Nanodisc single-molecule pulldown to study lipid-protein interactions.

Abstract

Beyond serving structural roles in the cell membrane, many phospholipids, including phosphatidylinositol phosphates (PIPs), are key signaling molecules that regulate a myriad of cellular processes. Specific interactions with PIPs are crucial for the functions of many signaling proteins, highlighting the need for a convenient and robust method to study lipid-protein interactions. Previously, we established a fluorescence microscopy-based lipid single-molecule pulldown (lipid-SiMPull) assay for detecting interactions between fluorescently tagged proteins of interest in whole-cell lysates and small unilamellar vesicles containing phospholipids of interest. Despite unique advantages of the lipid-SiMPull assay, small unilamellar vesicle is not an optimal membrane model due to its instability, heterogeneity in size, and a membrane curvature inconsistent with the relative flatness of the cell membrane. Here, we report the use of lipid Nanodiscs in lipid-SiMPull. Using PIP-protein pairs of known interactions, we show that Nanodiscs containing various PIPs can pull down protein targets specifically, with an estimated detection threshold of K_d in the 10-20 μM range. Remarkably, we find that each Nanodisc is bound by one copy of the protein (or protein dimer), conferring true single-molecule resolution to the assay. Transient interactions are characterized by the rebinding of proteins to individual Nanodiscs, and dissociation rates (k_off) are determined from dwell time analysis. We apply this assay to interrogate structural requirements for the stability of AKT binding of PI(3,4,5)P₃ and find that an intramolecular interaction between the PH domain and kinase domain is critical for stabilizing the AKT-PI(3,4,5)P₃ interaction. This work estalishes the Nanodisc SiMPull assay as a simple and powerful approach for investigating protein-lipid interactions with single-molecule resolution.

◇ ◇ ◇

Reproduce the Nanodisc pulldown abstract above in full, word for word, changing nothing.

## RECORD EXCERPTS
◇ ◇ ◇

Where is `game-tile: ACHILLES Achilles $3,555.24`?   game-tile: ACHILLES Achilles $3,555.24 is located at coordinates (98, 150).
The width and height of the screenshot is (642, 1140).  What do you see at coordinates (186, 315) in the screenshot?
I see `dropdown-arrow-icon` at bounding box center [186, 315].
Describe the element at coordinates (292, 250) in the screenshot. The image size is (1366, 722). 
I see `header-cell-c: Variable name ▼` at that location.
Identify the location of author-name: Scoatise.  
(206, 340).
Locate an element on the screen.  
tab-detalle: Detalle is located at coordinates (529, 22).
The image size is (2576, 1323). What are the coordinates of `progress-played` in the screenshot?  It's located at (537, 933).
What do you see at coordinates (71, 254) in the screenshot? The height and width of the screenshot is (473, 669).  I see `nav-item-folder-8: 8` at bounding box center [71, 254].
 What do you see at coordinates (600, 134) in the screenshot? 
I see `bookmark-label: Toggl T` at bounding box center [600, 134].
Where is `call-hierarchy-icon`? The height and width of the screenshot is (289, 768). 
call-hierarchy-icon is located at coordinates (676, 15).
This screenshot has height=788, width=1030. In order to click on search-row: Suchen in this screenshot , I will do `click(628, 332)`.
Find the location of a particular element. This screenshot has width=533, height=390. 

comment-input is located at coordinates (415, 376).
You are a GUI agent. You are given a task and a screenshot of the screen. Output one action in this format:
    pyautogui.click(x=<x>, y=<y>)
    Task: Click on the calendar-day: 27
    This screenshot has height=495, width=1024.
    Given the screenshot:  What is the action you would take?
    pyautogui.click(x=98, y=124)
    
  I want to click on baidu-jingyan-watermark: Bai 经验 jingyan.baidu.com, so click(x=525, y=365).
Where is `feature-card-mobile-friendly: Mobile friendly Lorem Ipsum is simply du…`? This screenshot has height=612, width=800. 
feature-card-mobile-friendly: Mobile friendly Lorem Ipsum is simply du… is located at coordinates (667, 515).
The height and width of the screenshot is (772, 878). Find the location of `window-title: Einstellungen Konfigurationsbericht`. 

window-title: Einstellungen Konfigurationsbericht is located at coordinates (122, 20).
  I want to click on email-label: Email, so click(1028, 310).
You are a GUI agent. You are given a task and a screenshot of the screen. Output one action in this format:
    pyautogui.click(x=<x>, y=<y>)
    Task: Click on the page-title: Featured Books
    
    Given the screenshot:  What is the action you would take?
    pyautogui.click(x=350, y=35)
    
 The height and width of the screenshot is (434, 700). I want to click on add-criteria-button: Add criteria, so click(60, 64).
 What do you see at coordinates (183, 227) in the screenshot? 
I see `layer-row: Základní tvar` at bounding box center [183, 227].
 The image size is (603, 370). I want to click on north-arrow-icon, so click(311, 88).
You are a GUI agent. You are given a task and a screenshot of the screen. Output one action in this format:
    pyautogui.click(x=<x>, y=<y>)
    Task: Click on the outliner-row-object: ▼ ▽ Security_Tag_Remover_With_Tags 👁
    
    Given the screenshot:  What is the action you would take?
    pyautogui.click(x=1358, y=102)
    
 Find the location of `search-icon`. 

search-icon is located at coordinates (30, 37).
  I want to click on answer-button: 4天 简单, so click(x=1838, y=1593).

◇ ◇ ◇

## RESULT OF THIS TASK
Nanodisc single-molecule pulldown to study lipid-protein interactions.

Abstract

Beyond serving structural roles in the cell membrane, many phospholipids, including phosphatidylinositol phosphates (PIPs), are key signaling molecules that regulate a myriad of cellular processes. Specific interactions with PIPs are crucial for the functions of many signaling proteins, highlighting the need for a convenient and robust method to study lipid-protein interactions. Previously, we established a fluorescence microscopy-based lipid single-molecule pulldown (lipid-SiMPull) assay for detecting interactions between fluorescently tagged proteins of interest in whole-cell lysates and small unilamellar vesicles containing phospholipids of interest. Despite unique advantages of the lipid-SiMPull assay, small unilamellar vesicle is not an optimal membrane model due to its instability, heterogeneity in size, and a membrane curvature inconsistent with the relative flatness of the cell membrane. Here, we report the use of lipid Nanodiscs in lipid-SiMPull. Using PIP-protein pairs of known interactions, we show that Nanodiscs containing various PIPs can pull down protein targets specifically, with an estimated detection threshold of K_d in the 10-20 μM range. Remarkably, we find that each Nanodisc is bound by one copy of the protein (or protein dimer), conferring true single-molecule resolution to the assay. Transient interactions are characterized by the rebinding of proteins to individual Nanodiscs, and dissociation rates (k_off) are determined from dwell time analysis. We apply this assay to interrogate structural requirements for the stability of AKT binding of PI(3,4,5)P₃ and find that an intramolecular interaction between the PH domain and kinase domain is critical for stabilizing the AKT-PI(3,4,5)P₃ interaction. This work estalishes the Nanodisc SiMPull assay as a simple and powerful approach for investigating protein-lipid interactions with single-molecule resolution.